To the best of my understanding, the value of the prior has a weight equivalent to that of a single sample in determining the value of the posterior in the simple Bayes formula. That is, if the likelihood is a factor of N i.i.d samples, the numerator of of the Bayes formula is the multiplication of N+1 factors: the prior and N additional probability values.

My question is whether I am correct, and moreover - whether that is also the case in Bayesian statistics, i.e., that the prior is important as a single sample in determining the value of the posterior?

Thank you!


It is true that for many models, the likelihood factorizes as \mathcal{L} = \prod l_i, where l is the pointwise likelihood.

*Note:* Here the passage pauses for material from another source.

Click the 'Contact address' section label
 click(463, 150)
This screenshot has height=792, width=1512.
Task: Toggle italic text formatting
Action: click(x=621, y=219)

But that doesn’t lead to a natural notion of “importance”. For example, I can write that the posterior is the (normalized) product of the prior and the likelihood \mathcal{L}, yielding an expression for the (unnormalized) posterior with just two terms, one of which is the prior. So now by your reasoning it looks like the prior is as important as all of the pointwise likelihoods put together.

The flaw in this reasoning is that your intuitive notion of “importance” probably depends not only on how many terms get multiplied together, but also on how informative each of those terms is. So for example if the prior is vague and the likelihood is very informative, then the likelihood dominates. If the prior is very strong and the likelihood is very diffuse, then the prior dominates.

Typically, the pointwise likelihoods are very diffuse, often much more diffuse than the prior. In such a setting, it would be natural to say that the prior is more important than any single sample. It is also frequently the case that the prior is more diffuse than the product \mathcal{L} of the pointwise likelihoods, and so it would be natural to say that the likelihood is more important than the prior.